Мы сидели возле могилки и сочиняли грустные песенки: они уходят в небо, они прыгают по облакам… стоят их будки, висят их поводки… и в миску им не принесут с утра еды… не почешут им за ухом… они уходят в небо… они прыгают по облакам…
Сидели, поджав под себя ноги, и протяжно исполняли свои песенки. Тогда мы хотели стать певицами и сочинять оды ушедшим из этого мира. Так серьезно обсуждали, что надо найти себе музыкантов- распределяли роли, кто что будет делать. Собирались писать стихи. Строить сцену. Обсуждали, где мы будем брать доски и у кого есть гвозди.
Жара снова опускалась на город. Люди спешили домой. В тень. К холодильнику с холодным спасением.
А по улице шла женщина в цветастом сарафане. Волосы были завязаны лентой. На ноги накинуты коричневые туфли с загнутыми пятками.
Мы смотрели на нее внимательно. А она спросила про рыжего пушистого песика, сказала, что его зовут не стандартно для собаки- Пушок, что он пропал 4 дня назад, что она не может его найти. Мы смотрели на нее внимательно. Сказали, что мы никогда его не видели. Она ушла. Мы долго смотрели ей в след и успокаивали себя тем, что она его найдет.
А ночью пошел дождь. На улице слышались радостные разговоры соседей. На траве были огромные капли. В воздухе стоял ужасающий запах озона и выползших наружу дождевых червей.

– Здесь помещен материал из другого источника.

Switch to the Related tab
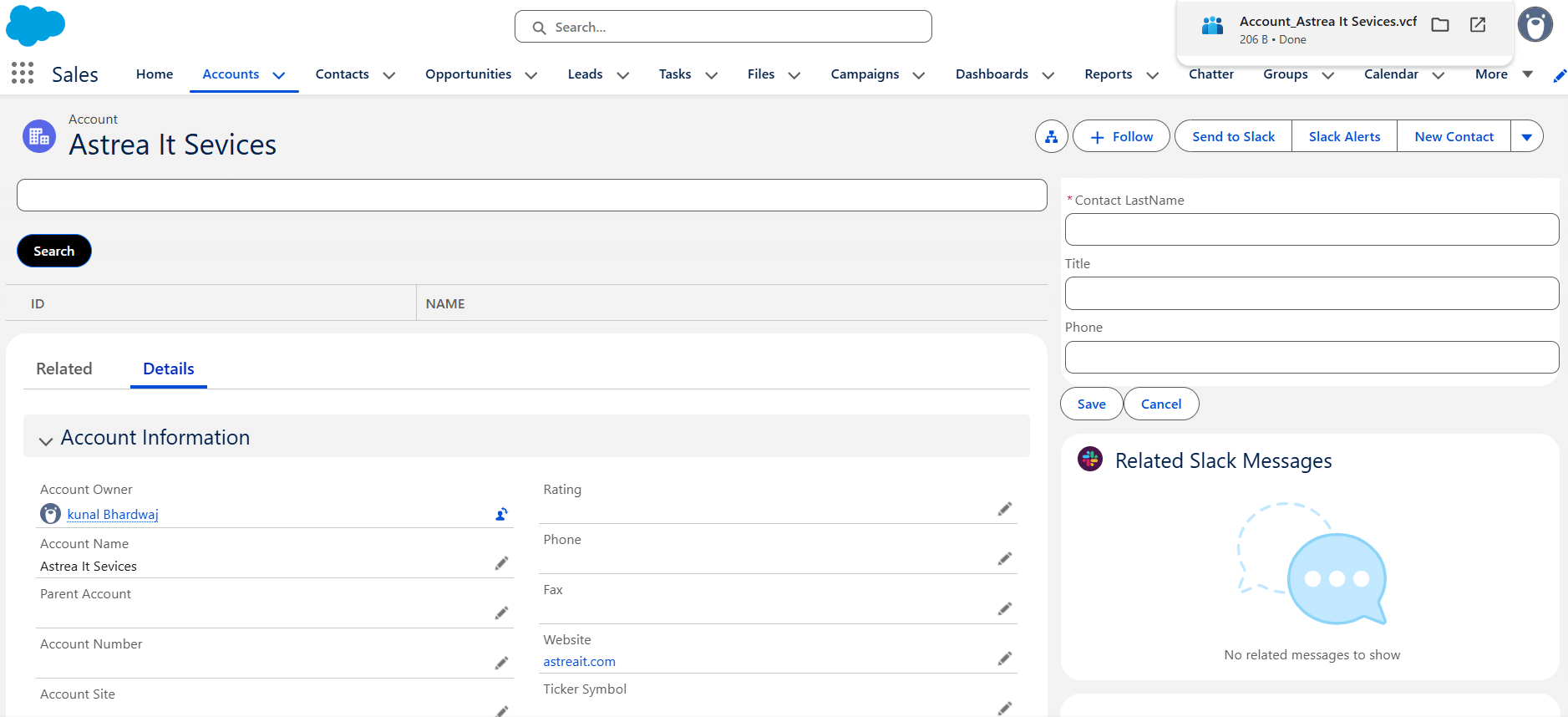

Крыша собачьего Дома просела. Покрылась кратерами. А на желтых цветах блестели грязные слезы земли.
А нам было уже все равно. Мы прыгали в резиночки и шутили, ругались из-за мелочей и дрались.
Люди радовались ночному дождю. Ветер разносил новые запахи в дома. По улице шла молодая и красивая женщина с большим животом.